How do we prove that $\tau \rho = \rho^{-1} \tau$ in general for $D_{2n}$

Question

I found a problem similar to this one here: Prove that $\tau \rho = \rho^ {−1}\tau.$ except this is a particular example. I would think the best route to proving this is by a homomorphism from $\phi:D_{2n} \mapsto S_{n}$. But I have no idea how to translate $\tau,\rho$ as cycles. Any hints or tips would be appreciated. If this question has an answer somewhere else let me know.

Answer 1

Label the vertices of a regular $n$-gon by the first $n$ nonzero natural numbers. Then the symmetries of the $n$-gon correspond to particular elements of $S_n$. If any two of these permutations are the same, then clearly they are defined by the same symmetry; so the correspondence is injective.

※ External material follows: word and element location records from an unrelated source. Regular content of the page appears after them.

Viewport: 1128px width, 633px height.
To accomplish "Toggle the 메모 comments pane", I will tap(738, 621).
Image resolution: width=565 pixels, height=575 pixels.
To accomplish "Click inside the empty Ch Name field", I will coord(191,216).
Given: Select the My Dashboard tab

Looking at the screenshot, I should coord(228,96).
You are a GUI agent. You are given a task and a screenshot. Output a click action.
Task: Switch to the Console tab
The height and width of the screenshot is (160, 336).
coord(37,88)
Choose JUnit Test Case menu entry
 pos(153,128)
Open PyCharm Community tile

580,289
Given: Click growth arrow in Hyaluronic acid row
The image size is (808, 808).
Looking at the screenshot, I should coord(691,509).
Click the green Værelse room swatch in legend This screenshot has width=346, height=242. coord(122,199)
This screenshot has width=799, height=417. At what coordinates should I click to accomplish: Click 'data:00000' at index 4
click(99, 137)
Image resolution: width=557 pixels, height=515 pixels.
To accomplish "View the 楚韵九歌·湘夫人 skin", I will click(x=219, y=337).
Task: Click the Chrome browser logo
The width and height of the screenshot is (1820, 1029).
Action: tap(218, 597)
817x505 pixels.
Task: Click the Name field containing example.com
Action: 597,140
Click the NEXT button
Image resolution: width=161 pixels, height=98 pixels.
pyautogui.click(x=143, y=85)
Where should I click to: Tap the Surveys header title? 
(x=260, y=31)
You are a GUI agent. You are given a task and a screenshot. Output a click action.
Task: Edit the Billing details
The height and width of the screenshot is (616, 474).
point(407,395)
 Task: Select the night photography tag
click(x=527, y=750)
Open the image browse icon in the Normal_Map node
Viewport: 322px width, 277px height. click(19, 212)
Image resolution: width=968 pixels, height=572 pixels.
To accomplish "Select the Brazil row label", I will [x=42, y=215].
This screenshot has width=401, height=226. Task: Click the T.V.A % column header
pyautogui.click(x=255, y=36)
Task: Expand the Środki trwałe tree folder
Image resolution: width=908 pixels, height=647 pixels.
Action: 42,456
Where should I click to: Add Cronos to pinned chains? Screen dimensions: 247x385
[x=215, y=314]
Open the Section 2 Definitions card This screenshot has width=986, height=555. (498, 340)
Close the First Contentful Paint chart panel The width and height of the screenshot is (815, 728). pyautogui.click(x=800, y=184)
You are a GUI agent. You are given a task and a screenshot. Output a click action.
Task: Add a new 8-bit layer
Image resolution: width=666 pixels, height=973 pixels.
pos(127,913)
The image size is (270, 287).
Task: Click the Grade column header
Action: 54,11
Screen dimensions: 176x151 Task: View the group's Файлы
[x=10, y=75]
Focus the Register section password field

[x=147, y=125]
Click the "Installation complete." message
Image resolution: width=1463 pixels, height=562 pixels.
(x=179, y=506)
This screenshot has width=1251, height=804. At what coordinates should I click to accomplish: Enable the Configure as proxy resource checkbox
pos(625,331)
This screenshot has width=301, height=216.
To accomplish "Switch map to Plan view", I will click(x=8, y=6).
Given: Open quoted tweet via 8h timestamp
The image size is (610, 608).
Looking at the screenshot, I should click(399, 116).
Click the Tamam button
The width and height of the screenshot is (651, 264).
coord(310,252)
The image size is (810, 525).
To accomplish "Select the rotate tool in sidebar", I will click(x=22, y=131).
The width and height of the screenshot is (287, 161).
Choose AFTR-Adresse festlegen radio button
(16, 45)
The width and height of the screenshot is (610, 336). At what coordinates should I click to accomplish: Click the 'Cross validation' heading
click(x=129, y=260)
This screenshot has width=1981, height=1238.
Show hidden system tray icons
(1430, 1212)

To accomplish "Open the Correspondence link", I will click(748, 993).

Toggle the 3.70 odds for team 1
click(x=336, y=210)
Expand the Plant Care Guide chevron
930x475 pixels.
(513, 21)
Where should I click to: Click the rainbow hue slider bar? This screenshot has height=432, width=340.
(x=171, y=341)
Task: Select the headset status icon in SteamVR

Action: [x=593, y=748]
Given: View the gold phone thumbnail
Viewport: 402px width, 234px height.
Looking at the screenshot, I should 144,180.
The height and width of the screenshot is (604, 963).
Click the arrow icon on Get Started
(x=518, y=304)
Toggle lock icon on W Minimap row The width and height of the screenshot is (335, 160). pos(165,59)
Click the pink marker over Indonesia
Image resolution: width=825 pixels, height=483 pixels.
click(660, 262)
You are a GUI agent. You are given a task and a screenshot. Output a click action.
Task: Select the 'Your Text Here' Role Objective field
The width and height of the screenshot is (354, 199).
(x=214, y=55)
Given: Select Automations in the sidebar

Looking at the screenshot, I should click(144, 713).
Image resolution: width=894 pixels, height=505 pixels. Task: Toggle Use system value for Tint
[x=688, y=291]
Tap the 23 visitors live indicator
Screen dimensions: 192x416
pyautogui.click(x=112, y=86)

Fix a reflection $\tau$ and a rotation $\rho$. Use the fact that for any $\alpha,\beta\in S_n$, with $\alpha=(a_{i_1}\dots a_{i_{l_1}})\dots (a_{i_k}\dots a_{i_{l_k}})$ the cycle decomposition of $\alpha$, we have

$$\beta\alpha \beta^{-1}=(\beta(a_{i_1})\dots\beta (a_{i_{l_1}}))\dots (\beta(a_{i_k})\dots\beta( a_{i_{l_k}})).$$

Then note that $\rho $ corresponds to an $n$-cycle whose inverse is $(r_n\dots r_1)$, where $\rho=(r_1\dots r_n)$.